◆ EXERCISE BRIEF ◆
Find every line below with "will" in it and give only how many there are.

◆ Entries taken from a collection ◆
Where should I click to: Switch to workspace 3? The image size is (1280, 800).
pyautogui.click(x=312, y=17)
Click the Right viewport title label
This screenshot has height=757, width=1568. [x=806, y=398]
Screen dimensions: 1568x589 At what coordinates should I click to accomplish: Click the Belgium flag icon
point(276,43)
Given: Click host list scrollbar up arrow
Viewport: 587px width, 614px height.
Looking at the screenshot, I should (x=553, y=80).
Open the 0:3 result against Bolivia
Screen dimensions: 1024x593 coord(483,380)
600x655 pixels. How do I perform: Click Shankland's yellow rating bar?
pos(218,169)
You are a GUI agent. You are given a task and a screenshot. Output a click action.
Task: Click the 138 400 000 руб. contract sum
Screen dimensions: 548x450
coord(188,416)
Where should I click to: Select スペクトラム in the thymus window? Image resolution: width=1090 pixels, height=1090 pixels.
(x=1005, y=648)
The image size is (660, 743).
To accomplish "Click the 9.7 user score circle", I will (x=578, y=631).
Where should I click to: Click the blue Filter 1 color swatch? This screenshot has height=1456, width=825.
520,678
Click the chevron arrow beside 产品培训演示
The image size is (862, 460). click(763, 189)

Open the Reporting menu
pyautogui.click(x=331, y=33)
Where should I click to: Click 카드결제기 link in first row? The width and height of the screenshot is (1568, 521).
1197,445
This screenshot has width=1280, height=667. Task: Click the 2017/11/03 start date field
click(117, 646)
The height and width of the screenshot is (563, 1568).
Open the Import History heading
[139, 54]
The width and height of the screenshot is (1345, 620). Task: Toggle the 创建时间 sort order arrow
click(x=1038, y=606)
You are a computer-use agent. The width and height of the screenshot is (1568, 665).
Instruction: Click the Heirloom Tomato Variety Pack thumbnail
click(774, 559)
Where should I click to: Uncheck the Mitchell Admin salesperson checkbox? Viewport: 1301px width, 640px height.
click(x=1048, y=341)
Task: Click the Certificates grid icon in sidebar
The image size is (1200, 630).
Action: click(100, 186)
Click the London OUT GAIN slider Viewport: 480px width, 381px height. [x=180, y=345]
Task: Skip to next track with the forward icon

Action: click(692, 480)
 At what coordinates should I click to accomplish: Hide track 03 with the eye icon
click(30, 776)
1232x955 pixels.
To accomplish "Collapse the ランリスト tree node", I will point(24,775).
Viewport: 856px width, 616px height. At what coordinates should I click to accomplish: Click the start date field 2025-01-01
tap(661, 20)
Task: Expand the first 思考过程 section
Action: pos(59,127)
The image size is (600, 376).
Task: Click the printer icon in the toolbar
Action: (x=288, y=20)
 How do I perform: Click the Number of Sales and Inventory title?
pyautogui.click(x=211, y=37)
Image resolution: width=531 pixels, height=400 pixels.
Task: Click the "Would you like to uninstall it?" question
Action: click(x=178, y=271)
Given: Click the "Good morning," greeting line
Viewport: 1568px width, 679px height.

◆ WRITTEN SOLUTION ◆
2